Mr Crichlow did not attend the hearings himself for fear of becoming the subject of a Special Branch file.

When a serving constable with the force, he first complained to his supervisor when he saw the email in 1998. A senior officer then warned officers "during these sensitive times" to ensure that we "take care to ensure our messages about race are appropriate, clear and unambigious."

The IPCC said Mr Crichlow's concerns appeared to have been taken seriously and said last week there was no indication of misconduct and declined to conduct a wider inquiry unless further evidence was discovered.

But Mr Crichlow said that the IPCC had reached its decision without speaking to him. He claimed that he had a different view of how the episode unfolded than the one detailed in a submission to the Home Office. The memo later featured in an employment tribunal case that Mr Crichlow took against the force.

"The IPCC never spoke to me," he told The Independent. "They didn't rely on what I said but on a chief superintendent of a discredited force where the Chief Constable declared the GMP to be institutionally racist. I can't tell you how incredible that decision is by the IPCC.

"I can't believe they made this decision. They haven't got the facts because they haven't spoken to me."

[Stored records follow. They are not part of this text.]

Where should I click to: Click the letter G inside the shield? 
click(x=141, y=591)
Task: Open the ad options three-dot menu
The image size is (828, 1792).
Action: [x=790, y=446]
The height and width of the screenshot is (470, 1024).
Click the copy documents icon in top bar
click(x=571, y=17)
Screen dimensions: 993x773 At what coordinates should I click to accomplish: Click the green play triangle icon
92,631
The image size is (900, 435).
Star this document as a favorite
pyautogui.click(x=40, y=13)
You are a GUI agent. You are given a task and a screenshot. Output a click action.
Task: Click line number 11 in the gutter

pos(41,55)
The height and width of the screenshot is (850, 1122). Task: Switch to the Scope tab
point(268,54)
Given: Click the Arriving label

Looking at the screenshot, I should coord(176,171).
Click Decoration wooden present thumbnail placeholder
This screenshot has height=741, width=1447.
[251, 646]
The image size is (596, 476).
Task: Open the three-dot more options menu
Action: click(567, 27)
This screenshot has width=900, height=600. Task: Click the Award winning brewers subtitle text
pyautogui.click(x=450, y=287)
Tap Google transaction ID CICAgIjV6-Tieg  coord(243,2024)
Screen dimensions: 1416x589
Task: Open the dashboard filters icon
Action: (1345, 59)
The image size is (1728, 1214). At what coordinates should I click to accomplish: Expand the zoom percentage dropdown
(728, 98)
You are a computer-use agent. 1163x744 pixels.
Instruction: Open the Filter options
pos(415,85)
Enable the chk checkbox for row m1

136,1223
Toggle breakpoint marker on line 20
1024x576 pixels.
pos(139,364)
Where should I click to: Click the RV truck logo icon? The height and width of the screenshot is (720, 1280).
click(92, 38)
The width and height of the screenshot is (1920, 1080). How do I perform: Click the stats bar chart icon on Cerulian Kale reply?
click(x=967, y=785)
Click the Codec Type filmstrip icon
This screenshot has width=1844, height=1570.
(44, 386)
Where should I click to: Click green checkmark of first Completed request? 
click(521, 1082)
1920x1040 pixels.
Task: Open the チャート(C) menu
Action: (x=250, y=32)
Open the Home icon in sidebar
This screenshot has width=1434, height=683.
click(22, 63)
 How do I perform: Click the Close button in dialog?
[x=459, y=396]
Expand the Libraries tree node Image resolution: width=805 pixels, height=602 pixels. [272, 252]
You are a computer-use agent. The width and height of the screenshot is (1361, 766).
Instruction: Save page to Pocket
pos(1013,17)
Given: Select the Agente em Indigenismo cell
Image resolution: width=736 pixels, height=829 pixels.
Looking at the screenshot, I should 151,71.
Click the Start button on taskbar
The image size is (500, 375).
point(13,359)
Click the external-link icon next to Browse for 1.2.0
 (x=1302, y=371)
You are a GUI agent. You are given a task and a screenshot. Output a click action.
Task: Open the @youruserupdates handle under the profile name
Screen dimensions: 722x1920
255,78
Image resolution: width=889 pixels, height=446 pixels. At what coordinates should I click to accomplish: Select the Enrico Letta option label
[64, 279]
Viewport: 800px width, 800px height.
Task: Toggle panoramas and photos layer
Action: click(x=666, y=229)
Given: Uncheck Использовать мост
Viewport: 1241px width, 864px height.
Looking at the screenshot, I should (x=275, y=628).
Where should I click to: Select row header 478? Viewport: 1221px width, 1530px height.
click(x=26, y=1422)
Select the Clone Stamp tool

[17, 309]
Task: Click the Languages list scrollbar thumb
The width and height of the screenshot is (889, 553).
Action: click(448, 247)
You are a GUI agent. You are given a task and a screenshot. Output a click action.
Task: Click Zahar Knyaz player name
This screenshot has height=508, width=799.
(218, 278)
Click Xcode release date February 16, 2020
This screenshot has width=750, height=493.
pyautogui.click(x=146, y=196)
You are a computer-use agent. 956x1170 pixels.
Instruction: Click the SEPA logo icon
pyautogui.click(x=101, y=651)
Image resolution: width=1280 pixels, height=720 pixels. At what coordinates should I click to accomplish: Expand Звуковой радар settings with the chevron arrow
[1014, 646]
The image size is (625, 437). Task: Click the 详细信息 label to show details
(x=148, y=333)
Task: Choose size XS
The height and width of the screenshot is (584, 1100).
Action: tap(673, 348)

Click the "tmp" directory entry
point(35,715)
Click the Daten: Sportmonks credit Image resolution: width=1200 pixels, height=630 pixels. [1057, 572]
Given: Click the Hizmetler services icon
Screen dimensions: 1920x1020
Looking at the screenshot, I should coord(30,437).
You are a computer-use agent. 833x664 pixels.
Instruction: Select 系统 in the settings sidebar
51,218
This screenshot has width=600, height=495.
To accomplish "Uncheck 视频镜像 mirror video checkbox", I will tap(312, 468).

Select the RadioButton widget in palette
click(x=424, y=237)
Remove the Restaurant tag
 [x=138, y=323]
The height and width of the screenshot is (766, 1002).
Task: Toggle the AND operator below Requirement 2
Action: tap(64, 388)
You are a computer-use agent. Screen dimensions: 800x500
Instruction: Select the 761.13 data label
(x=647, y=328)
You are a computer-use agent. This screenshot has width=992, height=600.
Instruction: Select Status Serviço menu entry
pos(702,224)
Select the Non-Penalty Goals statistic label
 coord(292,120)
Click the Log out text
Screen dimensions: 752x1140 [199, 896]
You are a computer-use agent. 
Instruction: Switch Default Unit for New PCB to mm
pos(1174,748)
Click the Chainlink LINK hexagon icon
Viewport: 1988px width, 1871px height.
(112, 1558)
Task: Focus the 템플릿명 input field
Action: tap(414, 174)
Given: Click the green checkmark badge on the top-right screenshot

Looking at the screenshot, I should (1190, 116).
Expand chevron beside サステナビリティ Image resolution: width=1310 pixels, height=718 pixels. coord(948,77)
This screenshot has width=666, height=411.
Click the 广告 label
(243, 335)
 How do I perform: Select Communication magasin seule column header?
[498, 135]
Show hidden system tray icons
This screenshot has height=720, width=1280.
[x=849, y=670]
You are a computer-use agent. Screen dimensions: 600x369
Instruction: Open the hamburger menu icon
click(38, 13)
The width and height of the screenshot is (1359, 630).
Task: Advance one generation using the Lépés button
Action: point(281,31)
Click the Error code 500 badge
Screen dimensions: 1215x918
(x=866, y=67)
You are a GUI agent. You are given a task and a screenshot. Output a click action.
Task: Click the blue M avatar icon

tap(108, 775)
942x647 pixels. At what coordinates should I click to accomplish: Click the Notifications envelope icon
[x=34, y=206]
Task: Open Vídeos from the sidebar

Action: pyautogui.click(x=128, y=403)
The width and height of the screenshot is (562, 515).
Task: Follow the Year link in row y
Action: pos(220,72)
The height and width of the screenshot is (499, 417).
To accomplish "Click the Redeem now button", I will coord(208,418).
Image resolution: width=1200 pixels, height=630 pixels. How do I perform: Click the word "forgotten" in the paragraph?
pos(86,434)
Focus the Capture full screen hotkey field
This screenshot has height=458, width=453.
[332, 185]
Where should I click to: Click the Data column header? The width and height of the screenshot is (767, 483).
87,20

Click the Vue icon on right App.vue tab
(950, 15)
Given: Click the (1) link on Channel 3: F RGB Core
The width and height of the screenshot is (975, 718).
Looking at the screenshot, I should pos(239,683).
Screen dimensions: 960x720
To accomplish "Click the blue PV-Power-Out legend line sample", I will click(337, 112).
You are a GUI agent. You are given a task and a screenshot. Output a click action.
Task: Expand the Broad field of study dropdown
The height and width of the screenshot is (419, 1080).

The IPCC last week ordered an investigation into the former Chief Constable of West Yorkshire, Sir Norman Bettison, over claims that he ordered his officers to compile a detailed report on an anti-racism campaigner before he testified to the Macpherson Inquiry. It said there was no "legitimate justification" for gathering the evidence against the campaigner.

However the IPCC said it would not investigate the claims made by the former undercover officer Peter Francis because he has declined to speak to a police inquiry into allegations of wrongdoing by covert police, and there was no evidence to back his claims. The watchdog also said there would be no immediate inquiry into claims of alleged intelligence-gathering in Manchester and South Yorkshire.

The IPCC said last night that the investigation by Greater Manchester Police was continuing and any evidence of misconduct should be passed to the watchdog. It said that its decision was based upon the papers received from the force.